The photo below is of a 4843 movement. The watch dial shows only the single quartz logo. The second photo is of a twin quartz dial showing the twin quartz logo. The twin quartz shown is currently keeping time to about -3 sec/yr.


----------



## RogerE (Dec 7, 2007)

dwjquest said:


> It is not a twin quartz movement. I think that all Seiko twin quartz movements were thermo-compensated. Here is a thread that has some discussion of this movement:
> 
> http://www.larrybiggs.net/scwf/index.php?mod=103&action=0&id=1177195402
> 
> The photo below is of a 4843 movement. The watch dial shows only the single quartz logo. The second photo is of a twin quartz dial showing the twin quartz logo. The twin quartz shown is currently keeping time to about -3 sec/yr.


That's great - thank you again. You 'Okies' are very nice!


----------



## Bruce Reding (May 5, 2005)

I hadn't realized that about the logos, David. Good info!


----------



## koalma (Dec 3, 2007)

dwjquest said:


> If my memory serves me correctly, the Seiko calibre 4843 has an accuracy of +-5 sec/month. It is not a temperature compensated calibre and although somewhat more accurate than the +- 15 sec/month of most Seiko quartz movements, it is not in the league of movements that have the +- 5 sec/year accuracy. That club is quite small indeed!


According to a Seiko document (battery list) dated July 2006, caliber 4843A is rated 15 sec/month, and 4843B is 10 sec/month.


----------



## ppaulusz (Feb 11, 2006)

koalma said:


> According to a Seiko document (battery list) dated July 2006, caliber 4843A is rated 15 sec/month, and 4843B is 10 sec/month.


Strange. I've never heard of the +/-10 sec./month specification. I was aware of +/-15 and +/-20 seconds per months specifications by the manufacturers.


----------



## MikeNovember (Jun 11, 2008)

Hello,

Sorry to move up this old post, but I have found some info, including pictures, on tne net.

Here is a picture of the movement, with a "adjusted to temperature" marking:










This picture comes from this Japanese page:
http://akiyose.com/battery-exchange/seiko/grand/grand4843-8050-1.html

And here is translation to English:
http://translate.google.fr/translate?prev=hp&hl=fr&js=n&u=http%3A%2F%2Fakiyose.com%2Fbattery-exchange%2Fseiko%2Fgrand%2Fgrand4843-8050-1.html&sl=ja&tl=en

Note that on akiyose site you can read and admire the disassembly of tens of watches, from this page:
http://akiyose.com/battery-exchange/japan-watch.html

I have found the instruction manual of a movement, 4823A, which seems very close to 4843:
http://www.seikodigitalwatches.com/4XXX/4823A.pdf

There is a drawing of the movement:










Accuracy of an "unadjusted" 4823A is said to be +/- 10 s per month, with a typical value of +/- 2 min per year.
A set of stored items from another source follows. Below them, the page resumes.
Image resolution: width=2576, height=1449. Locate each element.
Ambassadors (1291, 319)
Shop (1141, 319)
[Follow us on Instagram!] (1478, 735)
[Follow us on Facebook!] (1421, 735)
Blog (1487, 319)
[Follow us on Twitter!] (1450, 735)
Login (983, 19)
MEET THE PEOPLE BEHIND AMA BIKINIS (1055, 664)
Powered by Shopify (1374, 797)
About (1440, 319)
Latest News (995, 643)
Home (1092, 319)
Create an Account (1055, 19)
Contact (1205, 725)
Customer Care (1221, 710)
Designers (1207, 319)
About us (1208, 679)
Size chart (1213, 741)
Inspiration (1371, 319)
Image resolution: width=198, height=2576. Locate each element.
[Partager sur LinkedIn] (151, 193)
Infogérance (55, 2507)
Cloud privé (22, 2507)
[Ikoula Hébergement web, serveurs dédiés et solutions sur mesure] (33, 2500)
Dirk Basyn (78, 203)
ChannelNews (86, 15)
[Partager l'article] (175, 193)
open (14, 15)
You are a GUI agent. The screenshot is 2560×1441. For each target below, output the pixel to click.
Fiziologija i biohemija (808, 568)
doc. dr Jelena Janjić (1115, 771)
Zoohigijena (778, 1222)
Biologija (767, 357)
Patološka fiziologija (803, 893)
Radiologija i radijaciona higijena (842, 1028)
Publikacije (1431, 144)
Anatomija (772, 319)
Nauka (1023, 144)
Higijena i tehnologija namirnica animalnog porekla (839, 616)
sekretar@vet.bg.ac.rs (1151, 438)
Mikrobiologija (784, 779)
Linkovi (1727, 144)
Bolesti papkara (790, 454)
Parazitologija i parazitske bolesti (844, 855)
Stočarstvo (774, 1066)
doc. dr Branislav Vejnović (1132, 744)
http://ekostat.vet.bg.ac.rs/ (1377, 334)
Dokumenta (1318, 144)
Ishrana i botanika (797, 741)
We can expect better from an "adjusted to temperature" 4843, which seems to be of the same "family"; maybe the accurate temperature setting is the only difference with 4823A...

Hope this will interest you!

Best regards,

MikeNovember


----------



## garfre (May 30, 2007)

ppaulusz said:


> Strange. I've never heard of the +/-10 sec./month specification. I was aware of +/-15 and +/-20 seconds per months specifications by the manufacturers.


There are quite a few vintage Seiko analog quartz calibers that are +/- 10 seconds a month: 3870, 3922, 3923, 0852, 0853, 4366, 4821, 4822, 4823, 4826, 5854, 5855, 5856, 7853, 8241, 8242, 8243, 8249, 9320.


----------



## garfre (May 30, 2007)

koalma said:


> According to a Seiko document (battery list) dated July 2006, caliber 4843A is rated 15 sec/month, and 4843B is 10 sec/month.


Tables in the Seiko Watch Catalogs of that period say 5 seconds per month for both the 4843A and 4843B.


----------